From the line with "Instruction: Select the 健康・福祉 navigation tab" through the final line of the entries below, write out each line exactly and nothing else.

*** Records supplied ***

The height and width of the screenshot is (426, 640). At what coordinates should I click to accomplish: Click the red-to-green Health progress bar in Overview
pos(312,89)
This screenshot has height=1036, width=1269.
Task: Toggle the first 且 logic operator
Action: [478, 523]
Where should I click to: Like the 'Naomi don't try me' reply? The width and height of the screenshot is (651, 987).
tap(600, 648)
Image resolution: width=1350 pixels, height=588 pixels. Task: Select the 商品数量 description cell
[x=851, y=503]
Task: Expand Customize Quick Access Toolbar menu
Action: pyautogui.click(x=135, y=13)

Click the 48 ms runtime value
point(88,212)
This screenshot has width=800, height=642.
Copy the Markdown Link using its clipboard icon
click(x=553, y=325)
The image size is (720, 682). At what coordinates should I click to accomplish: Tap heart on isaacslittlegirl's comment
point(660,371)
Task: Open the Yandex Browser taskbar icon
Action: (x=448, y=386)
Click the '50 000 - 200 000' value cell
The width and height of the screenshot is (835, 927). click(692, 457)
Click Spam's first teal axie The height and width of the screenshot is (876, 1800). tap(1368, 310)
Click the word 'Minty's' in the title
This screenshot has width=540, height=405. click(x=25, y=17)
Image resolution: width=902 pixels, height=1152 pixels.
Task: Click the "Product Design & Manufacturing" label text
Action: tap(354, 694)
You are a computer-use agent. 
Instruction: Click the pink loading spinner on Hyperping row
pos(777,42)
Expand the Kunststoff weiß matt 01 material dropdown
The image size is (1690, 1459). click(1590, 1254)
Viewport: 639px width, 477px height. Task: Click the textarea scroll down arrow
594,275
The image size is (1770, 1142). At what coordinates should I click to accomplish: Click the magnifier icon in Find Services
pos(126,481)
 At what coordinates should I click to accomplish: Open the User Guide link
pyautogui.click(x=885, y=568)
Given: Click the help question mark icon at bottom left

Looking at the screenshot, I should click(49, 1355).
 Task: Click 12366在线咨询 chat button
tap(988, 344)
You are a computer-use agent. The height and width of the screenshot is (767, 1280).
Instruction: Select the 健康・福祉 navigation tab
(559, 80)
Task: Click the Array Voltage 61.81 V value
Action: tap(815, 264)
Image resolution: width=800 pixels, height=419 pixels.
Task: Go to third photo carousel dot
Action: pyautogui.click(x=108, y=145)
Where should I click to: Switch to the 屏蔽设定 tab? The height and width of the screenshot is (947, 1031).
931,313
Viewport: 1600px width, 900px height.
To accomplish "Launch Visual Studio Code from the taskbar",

*** End of Records supplied ***

**Task answer**
Instruction: Select the 健康・福祉 navigation tab
(559, 80)
Task: Click the Array Voltage 61.81 V value
Action: tap(815, 264)
Image resolution: width=800 pixels, height=419 pixels.
Task: Go to third photo carousel dot
Action: pyautogui.click(x=108, y=145)
Where should I click to: Switch to the 屏蔽设定 tab? The height and width of the screenshot is (947, 1031).
931,313
Viewport: 1600px width, 900px height.
To accomplish "Launch Visual Studio Code from the taskbar",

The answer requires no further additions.